**ЗАДАНИЯ**.
1. В тексте о профессии режиссера найдите абзац, который начинается словами «У нас в России именно Станиславский». Изложите его короче в виде списка, не упуская основных фактов.
2. Переведите на английский язык предложение из текста о профессии режиссера: «Профессия режиссера – так, как она сегодня понимается, – одна из самых молодых профессий в искусстве».
3. Ответьте на вопросы по тексту о профессии режиссера.
(a) Какой предмет трактовки в кинематографе назван слишком сложным?
(b) На фоне каких декораций разыгрывались спектакли в большинстве театров, когда Станиславский начинал режиссерскую деятельность?
(c) Какая книга Станиславского названа в тексте?

**ФРАГМЕНТ ТЕКСТА**.

Но в кинематографе это невозможно. Слишком много людей самых разнообразных профессий работают в нем. Слишком сложен предмет трактовки – сценарий. Слишком много вариантов понимания его может возникнуть и у актеров, и у художника, и у оператора, и у композитора. Необходим человек, который бы стал в центре этой многообразной работы по превращению написанного слова в кадр кинокартины. Этот человек – режиссер.
Профессия режиссера – так, как она сегодня понимается, – одна из самых молодых профессий в искусстве. Даже на театре режиссер в нынешнем понимании – это явление последних десятилетий. Когда Станиславский начинал свою режиссерскую деятельность, режиссуры как искусства, по существу, не было. В большинстве театров спектакли разыгрывались на фоне стандартных писаных декораций, и актеры действовали каждый за себя. Как актер поймет текст роли, так он и играет. Задача режиссера сводилась к упорядочению действий актера: ну, скажем, чтобы они не сталкивались лбами, не входили все в одну дверь, более или менее равномерно распределялись по сцене, были видны из партера и т. д. Режиссер намечал некоторые входы и выходы, передвижения по сцене, оставляя в основном мизансцену на усмотрение самого актера и лишь иногда позволяя себе вмешиваться в исполнение в случаях слишком уж явного непонимания текста или грубой отсебятины.
У нас в России именно Станиславский возвел режиссуру на ступень подлинного и глубокого искусства. Он первый установил основные функции режиссера, которые заключаются в том, что режиссер прежде всего осмысливает, толкует пьесу, находит для этого толкования необходимое зрелищное решение и подчиняет работу актеров замыслу сценического воплощения пьесы.
В конце XIX и особенно в начале XX века режиссура стала у нас играть все большую и большую роль. Театральный режиссер все больше подминал под себя актера и даже автора пьесы, все больше делался единоличным и полновластным диктатором сцены. Мы пережили довольно долгую эпоху такой режиссерской диктатуры в театре.
Затем началось обратное движение – за полноценное выявление актера и пьесы на сцене. Достаточно прочитать великолепную книгу Станиславского «Моя жизнь в искусстве», чтобы понять всю сложность профессии театрального режиссера, всю высоту этой профессии, понять те огромные требования, которые предъявляются к современному театральному режиссеру.

**ИСХОДНЫЕ ДАННЫЕ**.
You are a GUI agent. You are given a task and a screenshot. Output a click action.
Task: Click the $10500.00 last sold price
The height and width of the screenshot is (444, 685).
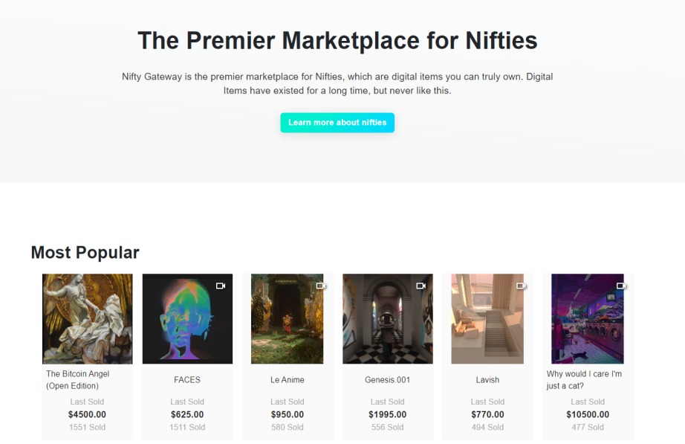tap(588, 414)
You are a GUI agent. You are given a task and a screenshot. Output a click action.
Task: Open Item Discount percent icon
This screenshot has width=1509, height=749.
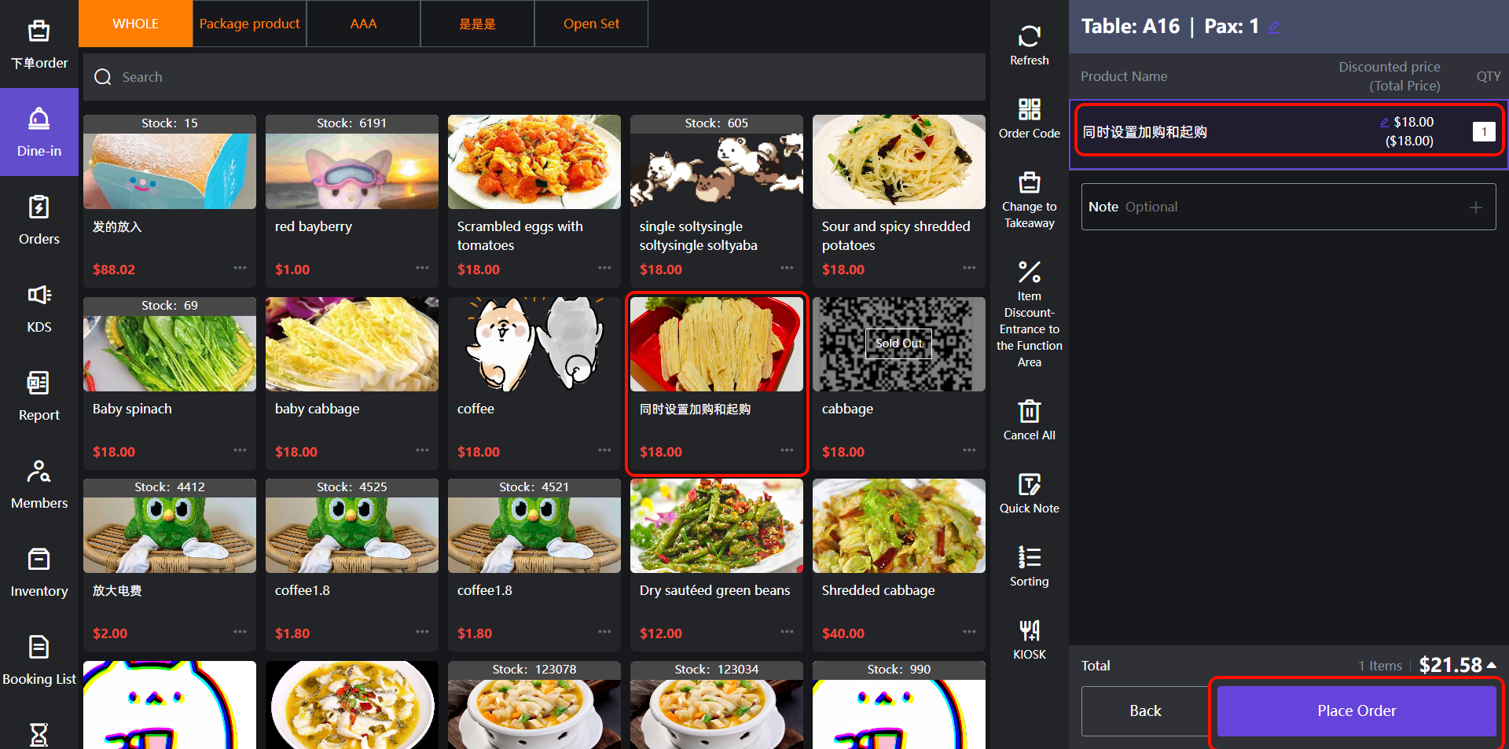point(1029,273)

**ОТВЕТЫ К ЗАДАНИЯМ**.
1.
- В России Станиславский первым возвел режиссуру на ступень подлинного и глубокого искусства.
- Он установил основные функции режиссера:
  - осмыслить и истолковать пьесу;
  - найти для этого толкования необходимое зрелищное решение;
  - подчинить работу актеров замыслу сценического воплощения пьесы.

2. The profession of the director, as it is understood today, is one of the youngest professions in art.

3.
(a) Сценарий.
(b) На фоне стандартных писаных декораций.
(c) «Моя жизнь в искусстве».